§ Work request
The response is to be the full listing, set down exactly.

======

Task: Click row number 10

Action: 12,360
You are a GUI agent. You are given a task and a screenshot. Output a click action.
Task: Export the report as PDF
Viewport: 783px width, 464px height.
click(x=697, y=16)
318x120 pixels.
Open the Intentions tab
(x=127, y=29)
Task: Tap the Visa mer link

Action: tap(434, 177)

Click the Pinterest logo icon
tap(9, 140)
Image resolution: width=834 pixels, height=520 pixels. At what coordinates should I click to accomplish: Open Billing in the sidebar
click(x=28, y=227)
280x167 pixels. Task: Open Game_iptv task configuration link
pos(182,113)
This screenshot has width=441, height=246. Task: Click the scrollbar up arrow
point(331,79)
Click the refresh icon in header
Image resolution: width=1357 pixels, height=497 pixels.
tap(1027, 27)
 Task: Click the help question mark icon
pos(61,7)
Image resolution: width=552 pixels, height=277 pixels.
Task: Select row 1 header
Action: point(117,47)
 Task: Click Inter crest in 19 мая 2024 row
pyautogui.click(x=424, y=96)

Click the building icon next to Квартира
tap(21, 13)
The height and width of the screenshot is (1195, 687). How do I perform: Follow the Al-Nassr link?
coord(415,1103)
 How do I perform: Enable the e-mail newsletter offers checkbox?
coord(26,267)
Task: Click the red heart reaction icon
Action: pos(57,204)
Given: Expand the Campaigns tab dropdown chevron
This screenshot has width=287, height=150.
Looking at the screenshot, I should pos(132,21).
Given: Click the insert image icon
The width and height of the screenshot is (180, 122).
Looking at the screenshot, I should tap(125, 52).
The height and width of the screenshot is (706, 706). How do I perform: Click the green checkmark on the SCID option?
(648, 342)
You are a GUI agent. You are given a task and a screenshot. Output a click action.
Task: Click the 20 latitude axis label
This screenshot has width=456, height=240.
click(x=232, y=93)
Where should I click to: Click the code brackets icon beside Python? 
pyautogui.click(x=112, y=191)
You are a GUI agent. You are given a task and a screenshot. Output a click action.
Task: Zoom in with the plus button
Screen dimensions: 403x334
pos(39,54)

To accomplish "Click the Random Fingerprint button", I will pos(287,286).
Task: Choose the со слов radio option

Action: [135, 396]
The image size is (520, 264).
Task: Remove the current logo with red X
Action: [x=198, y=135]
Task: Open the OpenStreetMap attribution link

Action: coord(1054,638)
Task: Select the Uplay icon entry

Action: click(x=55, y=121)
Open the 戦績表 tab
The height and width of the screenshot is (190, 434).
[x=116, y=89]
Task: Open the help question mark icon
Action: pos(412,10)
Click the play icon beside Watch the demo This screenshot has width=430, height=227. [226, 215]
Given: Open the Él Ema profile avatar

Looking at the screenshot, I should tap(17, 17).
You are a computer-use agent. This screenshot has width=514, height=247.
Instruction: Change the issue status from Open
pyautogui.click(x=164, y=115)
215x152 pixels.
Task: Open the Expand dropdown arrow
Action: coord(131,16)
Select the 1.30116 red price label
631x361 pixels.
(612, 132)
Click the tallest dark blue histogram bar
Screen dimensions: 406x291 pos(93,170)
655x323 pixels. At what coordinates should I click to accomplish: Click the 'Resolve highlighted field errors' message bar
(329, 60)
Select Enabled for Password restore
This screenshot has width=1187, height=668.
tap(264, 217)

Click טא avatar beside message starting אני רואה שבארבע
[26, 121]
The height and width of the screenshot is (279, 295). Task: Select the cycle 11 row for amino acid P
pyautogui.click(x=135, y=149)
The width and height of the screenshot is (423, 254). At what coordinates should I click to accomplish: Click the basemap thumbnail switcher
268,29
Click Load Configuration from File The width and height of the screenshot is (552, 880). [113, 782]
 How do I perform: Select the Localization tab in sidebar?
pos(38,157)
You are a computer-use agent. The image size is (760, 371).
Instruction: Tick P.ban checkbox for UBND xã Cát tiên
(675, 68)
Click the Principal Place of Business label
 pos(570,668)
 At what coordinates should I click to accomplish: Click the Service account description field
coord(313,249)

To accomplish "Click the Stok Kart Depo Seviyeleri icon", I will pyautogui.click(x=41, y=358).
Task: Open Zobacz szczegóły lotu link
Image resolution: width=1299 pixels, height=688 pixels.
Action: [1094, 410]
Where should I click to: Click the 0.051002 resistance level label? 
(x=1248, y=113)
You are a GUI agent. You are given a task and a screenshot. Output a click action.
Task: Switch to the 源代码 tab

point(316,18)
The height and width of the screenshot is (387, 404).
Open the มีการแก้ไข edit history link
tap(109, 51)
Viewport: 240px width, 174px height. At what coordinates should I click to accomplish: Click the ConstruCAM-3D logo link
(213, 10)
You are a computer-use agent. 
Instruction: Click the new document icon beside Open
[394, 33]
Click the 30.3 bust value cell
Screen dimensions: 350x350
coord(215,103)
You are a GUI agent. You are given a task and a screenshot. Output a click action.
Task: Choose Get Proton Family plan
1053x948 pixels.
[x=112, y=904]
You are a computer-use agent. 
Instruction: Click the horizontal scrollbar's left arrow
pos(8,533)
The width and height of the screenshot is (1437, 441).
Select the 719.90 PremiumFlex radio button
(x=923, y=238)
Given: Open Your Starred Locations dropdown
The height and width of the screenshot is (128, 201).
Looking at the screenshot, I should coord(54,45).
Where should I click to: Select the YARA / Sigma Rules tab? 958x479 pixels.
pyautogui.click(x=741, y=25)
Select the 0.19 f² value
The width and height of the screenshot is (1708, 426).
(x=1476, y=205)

======

§ Exercise output
Task: Click row number 10

Action: 12,360
You are a GUI agent. You are given a task and a screenshot. Output a click action.
Task: Export the report as PDF
Viewport: 783px width, 464px height.
click(x=697, y=16)
318x120 pixels.
Open the Intentions tab
(x=127, y=29)
Task: Tap the Visa mer link

Action: tap(434, 177)

Click the Pinterest logo icon
tap(9, 140)
Image resolution: width=834 pixels, height=520 pixels. At what coordinates should I click to accomplish: Open Billing in the sidebar
click(x=28, y=227)
280x167 pixels. Task: Open Game_iptv task configuration link
pos(182,113)
This screenshot has width=441, height=246. Task: Click the scrollbar up arrow
point(331,79)
Click the refresh icon in header
Image resolution: width=1357 pixels, height=497 pixels.
tap(1027, 27)
 Task: Click the help question mark icon
pos(61,7)
Image resolution: width=552 pixels, height=277 pixels.
Task: Select row 1 header
Action: point(117,47)
 Task: Click Inter crest in 19 мая 2024 row
pyautogui.click(x=424, y=96)

Click the building icon next to Квартира
tap(21, 13)
The height and width of the screenshot is (1195, 687). How do I perform: Follow the Al-Nassr link?
coord(415,1103)
 How do I perform: Enable the e-mail newsletter offers checkbox?
coord(26,267)
Task: Click the red heart reaction icon
Action: pos(57,204)
Given: Expand the Campaigns tab dropdown chevron
This screenshot has width=287, height=150.
Looking at the screenshot, I should pos(132,21).
Given: Click the insert image icon
The width and height of the screenshot is (180, 122).
Looking at the screenshot, I should tap(125, 52).
The height and width of the screenshot is (706, 706). How do I perform: Click the green checkmark on the SCID option?
(648, 342)
You are a GUI agent. You are given a task and a screenshot. Output a click action.
Task: Click the 20 latitude axis label
This screenshot has width=456, height=240.
click(x=232, y=93)
Where should I click to: Click the code brackets icon beside Python? 
pyautogui.click(x=112, y=191)
You are a GUI agent. You are given a task and a screenshot. Output a click action.
Task: Zoom in with the plus button
Screen dimensions: 403x334
pos(39,54)

To accomplish "Click the Random Fingerprint button", I will pos(287,286).
Task: Choose the со слов radio option

Action: [135, 396]
The image size is (520, 264).
Task: Remove the current logo with red X
Action: [x=198, y=135]
Task: Open the OpenStreetMap attribution link

Action: coord(1054,638)
Task: Select the Uplay icon entry

Action: click(x=55, y=121)
Open the 戦績表 tab
The height and width of the screenshot is (190, 434).
[x=116, y=89]
Task: Open the help question mark icon
Action: pos(412,10)
Click the play icon beside Watch the demo This screenshot has width=430, height=227. [226, 215]
Given: Open the Él Ema profile avatar

Looking at the screenshot, I should tap(17, 17).
You are a computer-use agent. This screenshot has width=514, height=247.
Instruction: Change the issue status from Open
pyautogui.click(x=164, y=115)
215x152 pixels.
Task: Open the Expand dropdown arrow
Action: coord(131,16)
Select the 1.30116 red price label
631x361 pixels.
(612, 132)
Click the tallest dark blue histogram bar
Screen dimensions: 406x291 pos(93,170)
655x323 pixels. At what coordinates should I click to accomplish: Click the 'Resolve highlighted field errors' message bar
(329, 60)
Select Enabled for Password restore
This screenshot has width=1187, height=668.
tap(264, 217)

Click טא avatar beside message starting אני רואה שבארבע
[26, 121]
The height and width of the screenshot is (279, 295). Task: Select the cycle 11 row for amino acid P
pyautogui.click(x=135, y=149)
The width and height of the screenshot is (423, 254). At what coordinates should I click to accomplish: Click the basemap thumbnail switcher
268,29
Click Load Configuration from File The width and height of the screenshot is (552, 880). [113, 782]
 How do I perform: Select the Localization tab in sidebar?
pos(38,157)
You are a computer-use agent. The image size is (760, 371).
Instruction: Tick P.ban checkbox for UBND xã Cát tiên
(675, 68)
Click the Principal Place of Business label
 pos(570,668)
 At what coordinates should I click to accomplish: Click the Service account description field
coord(313,249)

To accomplish "Click the Stok Kart Depo Seviyeleri icon", I will pyautogui.click(x=41, y=358).
Task: Open Zobacz szczegóły lotu link
Image resolution: width=1299 pixels, height=688 pixels.
Action: [1094, 410]
Where should I click to: Click the 0.051002 resistance level label? 
(x=1248, y=113)
You are a GUI agent. You are given a task and a screenshot. Output a click action.
Task: Switch to the 源代码 tab

point(316,18)
The height and width of the screenshot is (387, 404).
Open the มีการแก้ไข edit history link
tap(109, 51)
Viewport: 240px width, 174px height. At what coordinates should I click to accomplish: Click the ConstruCAM-3D logo link
(213, 10)
You are a computer-use agent. 
Instruction: Click the new document icon beside Open
[394, 33]
Click the 30.3 bust value cell
Screen dimensions: 350x350
coord(215,103)
You are a GUI agent. You are given a task and a screenshot. Output a click action.
Task: Choose Get Proton Family plan
1053x948 pixels.
[x=112, y=904]
You are a computer-use agent. 
Instruction: Click the horizontal scrollbar's left arrow
pos(8,533)
The width and height of the screenshot is (1437, 441).
Select the 719.90 PremiumFlex radio button
(x=923, y=238)
Given: Open Your Starred Locations dropdown
The height and width of the screenshot is (128, 201).
Looking at the screenshot, I should coord(54,45).
Where should I click to: Select the YARA / Sigma Rules tab? 958x479 pixels.
pyautogui.click(x=741, y=25)
Select the 0.19 f² value
The width and height of the screenshot is (1708, 426).
(x=1476, y=205)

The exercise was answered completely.